Over time, moderation will become more interactive. As chatbots evolve they have the potential to intervene and mediate human conversation, encouraging engagement and tempering over-reaction. Current chatbots (Sennaar, 2019) are far from this ideal. However an early example of this approach is suggested by marketing for Ed Tech Foundy’s Differ, “a class communication app that uses chatbots and artificial intelligence to increase student engagement, performance and retention,” which is part of a larger research program (Nilsen, 2019).
Additionally, moderation will focus on more than just text. For example, in 2019 Facebook announced Whole Post Integrity Embeddings, “which allows its AI systems to simultaneously analyze the entirety of a post — the images and the text — for signs of a violation.” (Field & Lapowsky, 2020)
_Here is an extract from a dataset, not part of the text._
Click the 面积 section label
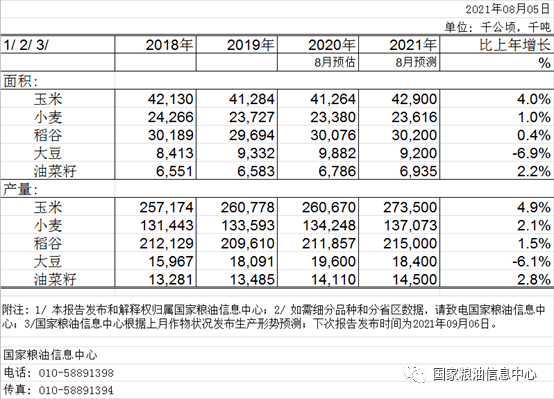 (x=20, y=81)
Systems that track and analyze feelings and emotions can sway users toward good or healthy emotions. For example, some products and services specifically address mental health issues. “These applications aim to coach users through crises using techniques from behavioral therapy. (A program called) Ellie helps treat soldiers with PTSD. (Another program called) Karim helps Syrian refugees overcome trauma. Digital assistants are even tasked with helping alleviate loneliness among the elderly” (Kleber, 2018). Similar systems could interact with students and modify sentiments and emotions that may be interfering with their learning and socialization. “Applications will act like a Fitbit for the heart and mind, aiding in mindfulness, self-awareness, and ultimately self-improvement, while maintaining a machine-person relationship that keeps the user in charge” (Ibid).
Even as this work is being written, new applications of analytics in learning appear every day. The list of AI-generated content continues to expand, for example, and it is not a stretch to imagine learning resources being developed automatically on an as-needed basis in the imaginable future.
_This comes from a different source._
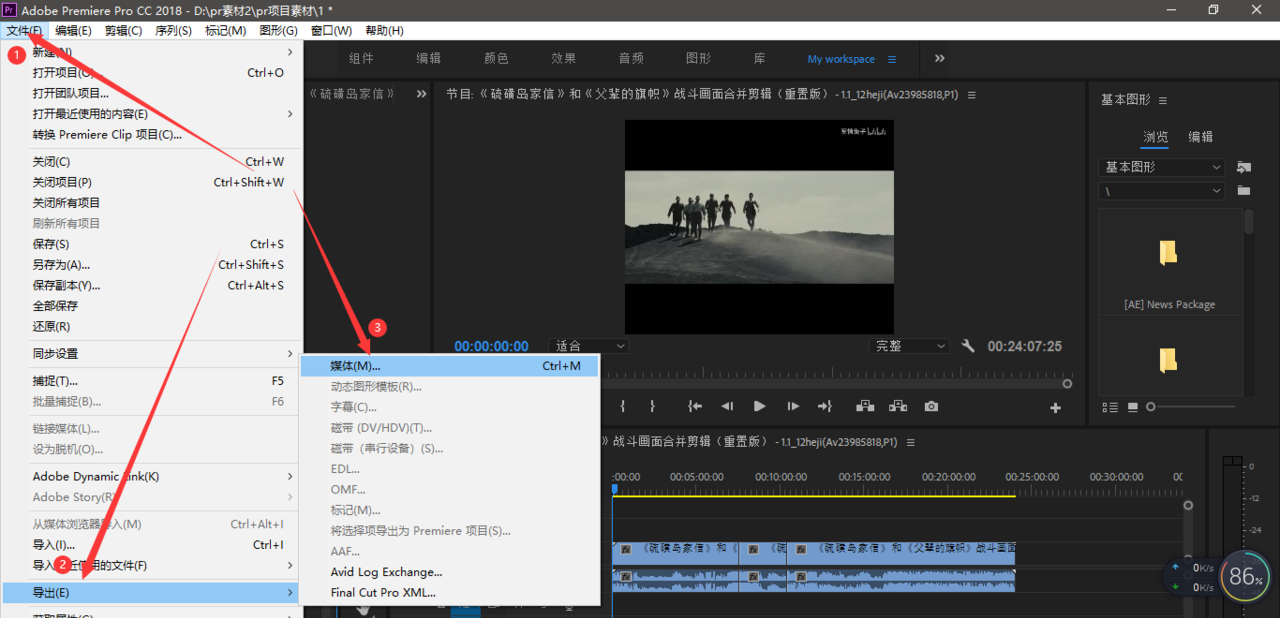Viewport: 1280px width, 618px height.
Task: Open the 完整 playback resolution dropdown
Action: (x=909, y=346)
So the list of applications above should be taken into consideration only as a tentative snapshot. To remain current, it is advisable to follow online repositories of analytics projects, for example, the Oklahoma University the Projects in Artificial Intelligence Registry (PAIR, 2020), which “serves as a global directory of active and archival AI projects and research and might eventually serve as a hub for various initiatives” (O’Brien, 2020).
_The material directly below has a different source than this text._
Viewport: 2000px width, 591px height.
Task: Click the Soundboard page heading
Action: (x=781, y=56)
In the meantime, the list of applications provided here serves as a baseline describing the objectives and desired outcomes of learning analytics, and therefore as a listing of the benefits expected from this activity, as a counter to the ethical risks and considerations raised in the next chapter. After all, if there were no benefit to be derived from analytics, there would be no ethical implications; we would simply treat analytics as a form of social vandalism. But the potential benefits, as we have seen, are real.